## SECTION DE TEXTE

= = = = =

En attendant 2013… et l’adoption d’une politique en itinérance

Audrey Côté, L’Itinéraire, Montréal, le 15 janvier 2010

Très lentement mais sûrement, le phénomène de l’itinérance au Québec prend sa place dans les préoccupations gouvernementales. En décembre dernier, le gouvernement du Québec a donné suite au Rapport de la commission parlementaire sur l’itinérance en présentant son Plan d’action interministériel en itinérance 2010-2013. Ce plan d’action, qui impliquera plusieurs ministères et organismes publics, prévoit des mesures totalisant 14 millions de dollars sur trois ans. Si ces mesures sont minimes et constituent davantage un plan d’urgence par rapport à l’ampleur titanesque des besoins exprimés par les groupes communautaires, qui réclament plutôt une politique globale en itinérance, elles témoignent tout de même d’une certaine volonté politique de lutter contre l’itinérance.

Si les avancées sont timides et peu concrètes, on peut néanmoins dire qu’il ne fait plus de doute que, grâce aux groupes communautaires en itinérance et à leurs alliés de taille (le Barreau du Québec, la Commission des droits de la personne et de la Jeunesse, la Ville de Montréal, le ministère de la Justice), le gouvernement libéral doit s’ouvrir aux besoins criants qu’engendre l’extrême pauvreté qui mène à l’itinérance.

= = = = =

## EXTRAIT SOURCE
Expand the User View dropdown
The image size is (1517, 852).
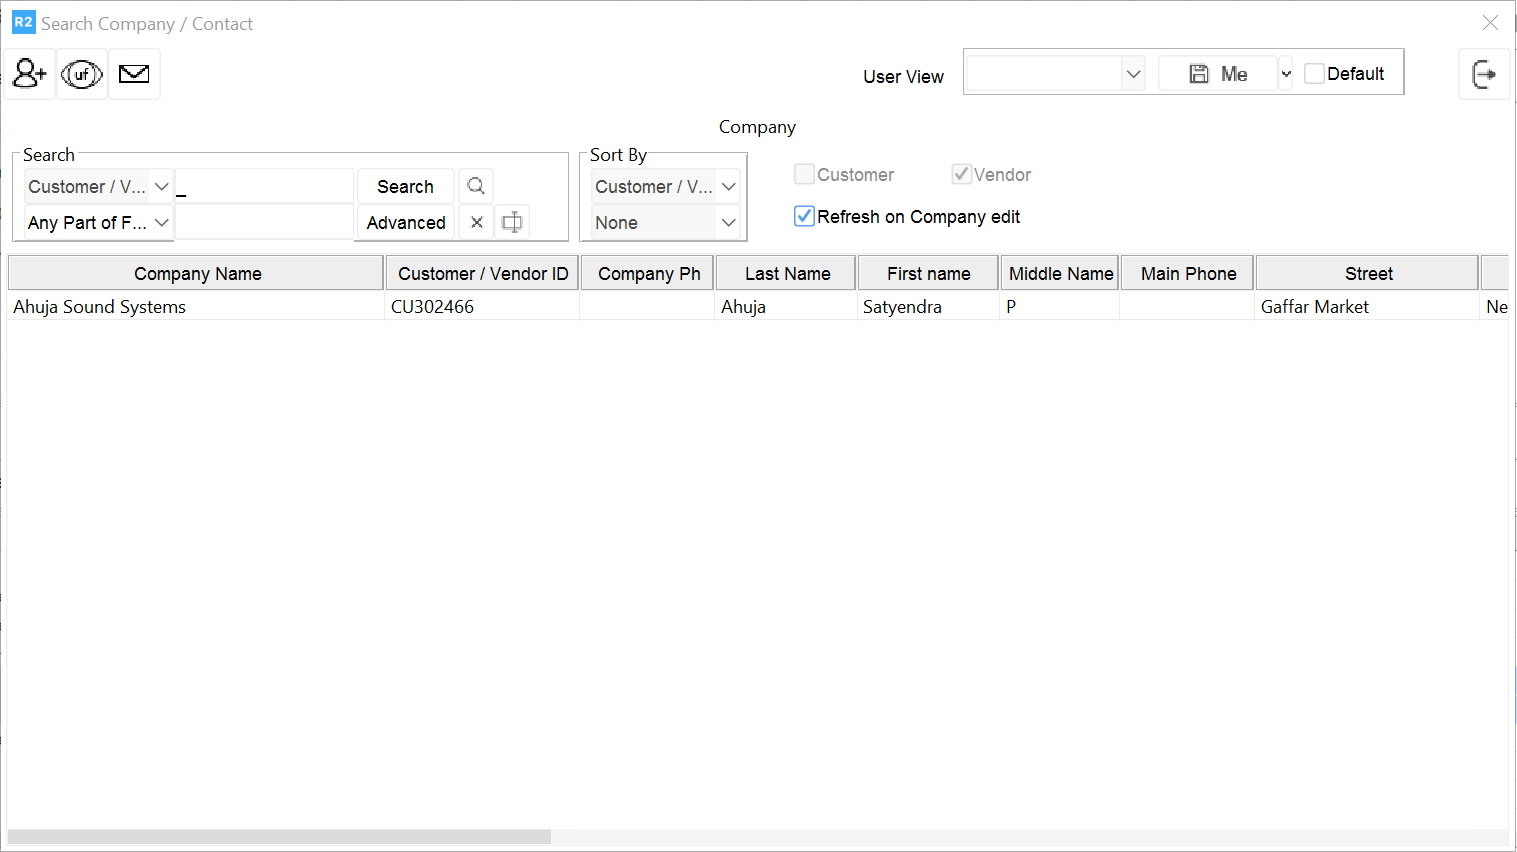1133,74
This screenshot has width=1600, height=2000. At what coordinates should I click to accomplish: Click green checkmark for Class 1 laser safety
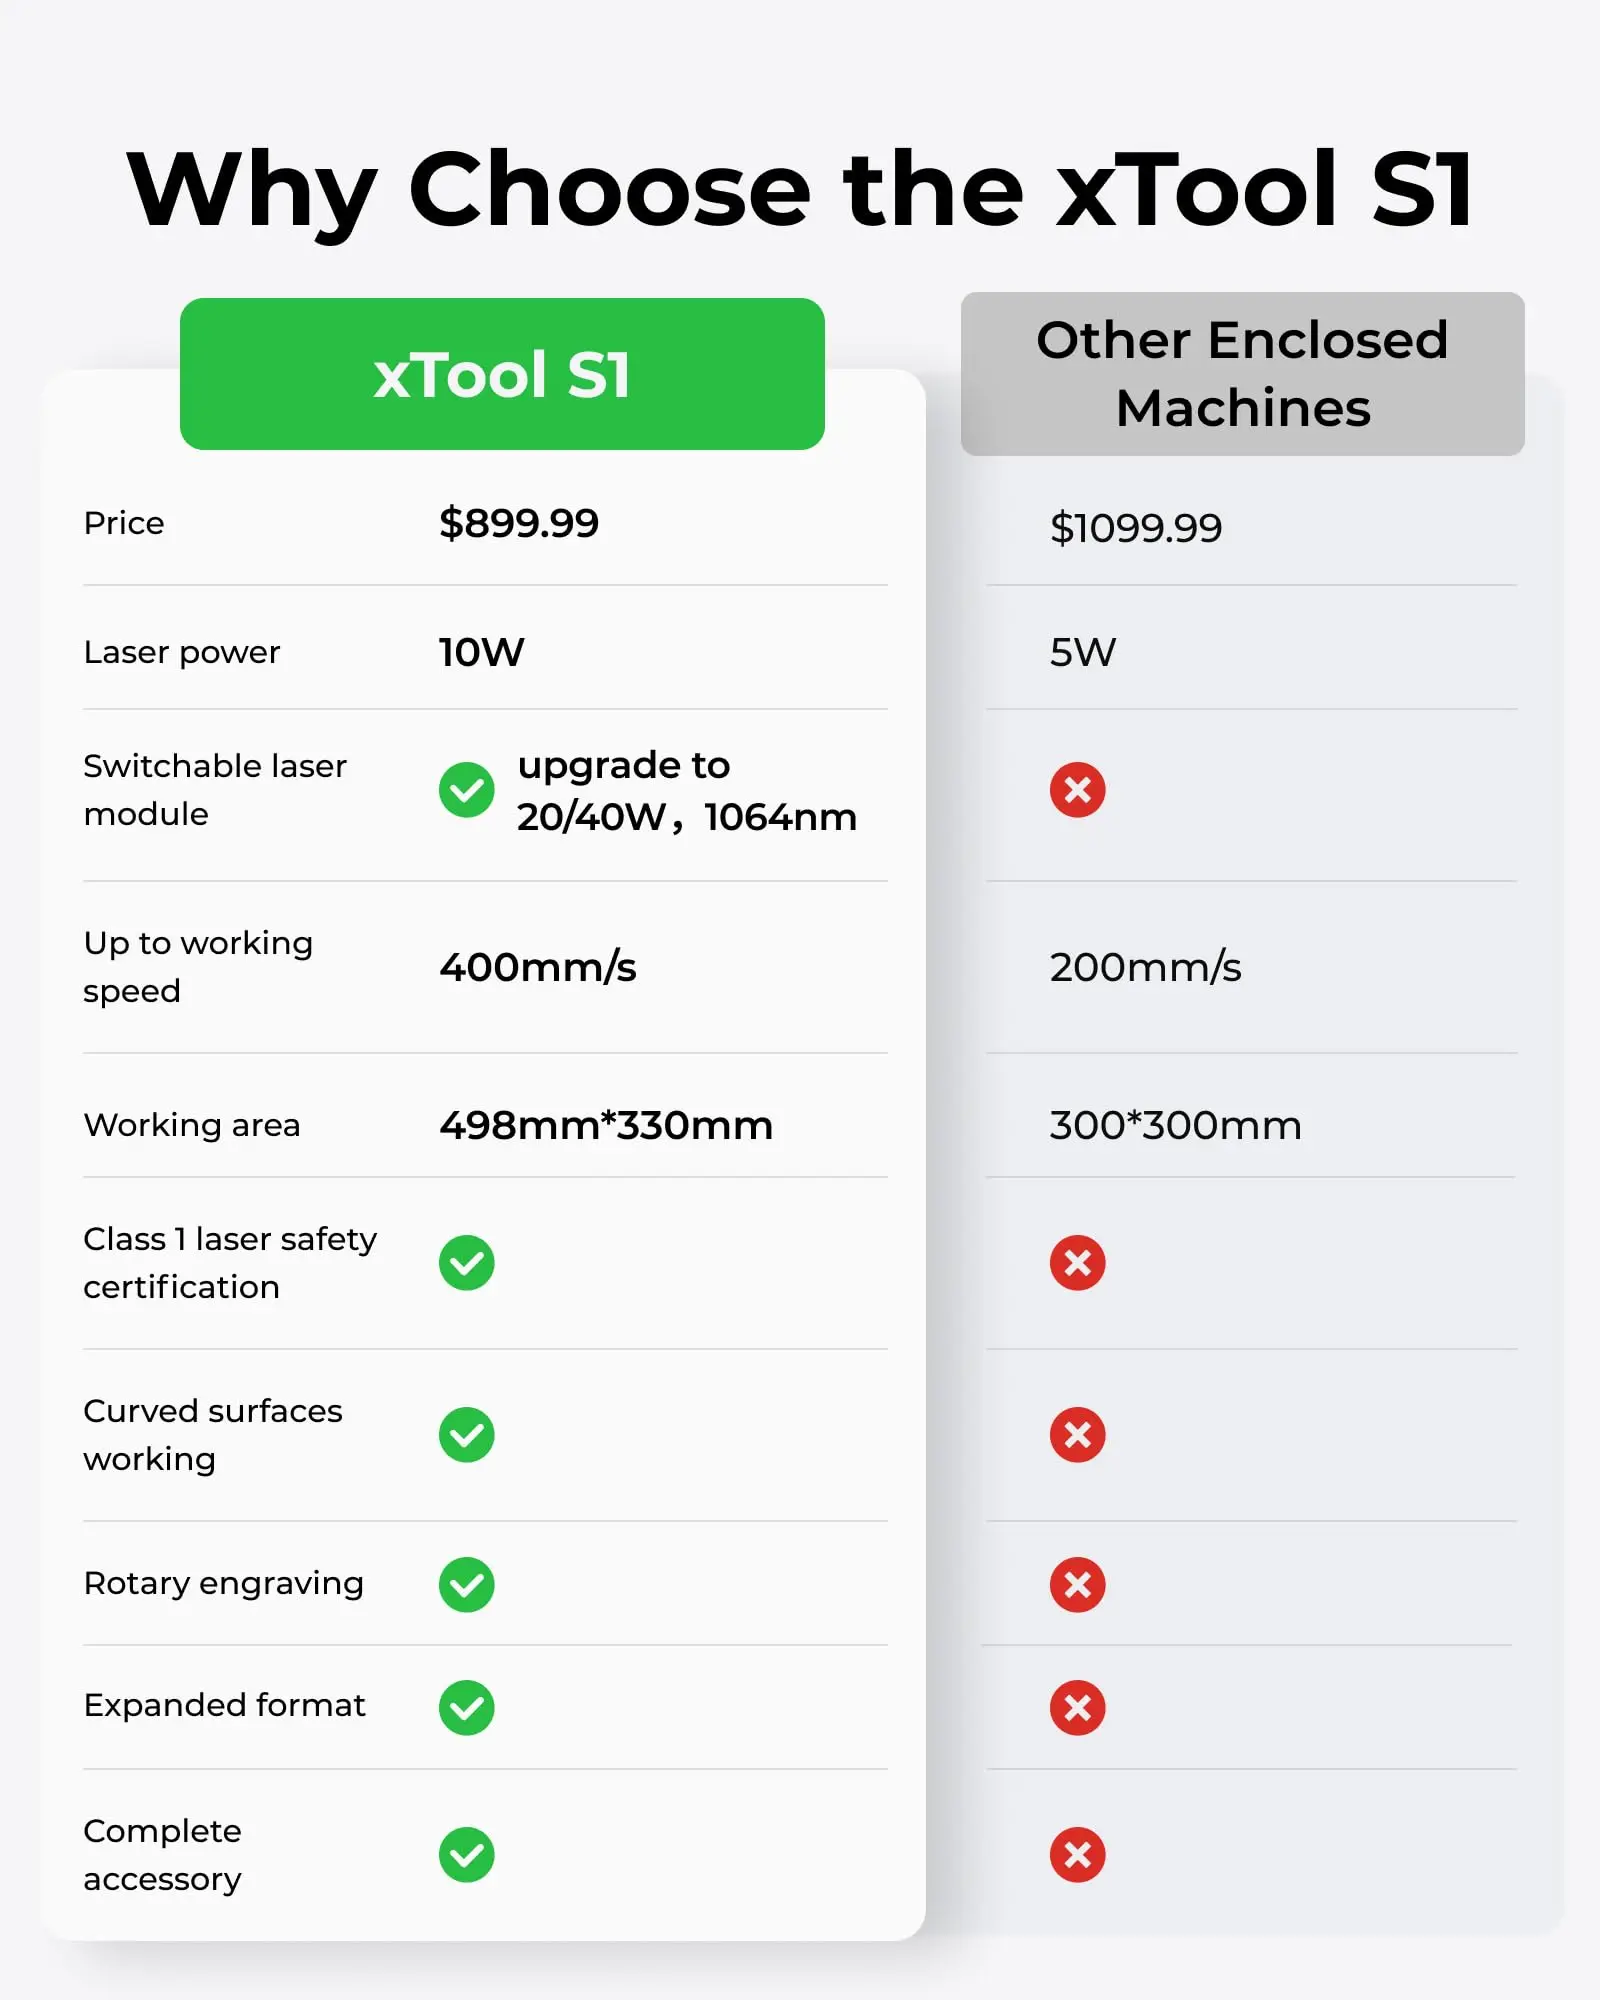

= = = = =

## EXERCICES
**A.** Imprimez le passage de l'article sur l'itinérance compris entre « Si les avancées » et « mène à l’itinérance. », ces deux bornes incluses.
**B.** Répondez aux questions suivantes à partir de l'article sur l'itinérance.
(i) Quel montant total les mesures du Plan d'action interministériel en itinérance 2010-2013 prévoient-elles, et sur combien d'années ?
(ii) Que réclament plutôt les groupes communautaires ?
(iii) Quel gouvernement doit s'ouvrir aux besoins criants qu'engendre l'extrême pauvreté ?
**C.** Poursuivez l'article sur l'itinérance au Québec à partir de sa dernière phrase.
Les lignes ci-dessus forment un ensemble distinct de l'article sur l'itinérance.

## RÉPONSES
**A.**
Si les avancées sont timides et peu concrètes, on peut néanmoins dire qu’il ne fait plus de doute que, grâce aux groupes communautaires en itinérance et à leurs alliés de taille (le Barreau du Québec, la Commission des droits de la personne et de la Jeunesse, la Ville de Montréal, le ministère de la Justice), le gouvernement libéral doit s’ouvrir aux besoins criants qu’engendre l’extrême pauvreté qui mène à l’itinérance.

**B.**
(i) 14 millions de dollars sur trois ans.
(ii) Une politique globale en itinérance.
(iii) Le gouvernement libéral.

**C.**
Parmi les bons coups du Plan d’action interministériel déposé par la ministre déléguée aux Services sociaux, Lise Thériault, soulignons la mise en place de services de répit et de lits de dégrisement pour les personnes qui, pour toutes sortes de raisons ne peuvent pas fréquenter les refuges. « Ça faisait longtemps que les groupes en itinérance réclamaient la mise sur pied de ce type de service adapté à une clientèle extrêmement vulnérable. Nous sommes contents d’apprendre que le projet se concrétisera au printemps prochain » a souligné à L’Itinéraire Pierre Gaudreau, coordonateur du Réseau d’aide aux personnes seules et itinérantes de Montréal (RAPSIM). Le plan d’action de la ministre Thériault prévoit aussi l’accroissement du nombre de jeunes des centres jeunesse qui auront accès à des programmes de réinsertion en emploi afin de prévenir leur aboutissement à la rue. De plus, trois millions de dollars serviront au financement des grands refuges, qui voient affluer de plus en plus de personnes en situation d’itinérance.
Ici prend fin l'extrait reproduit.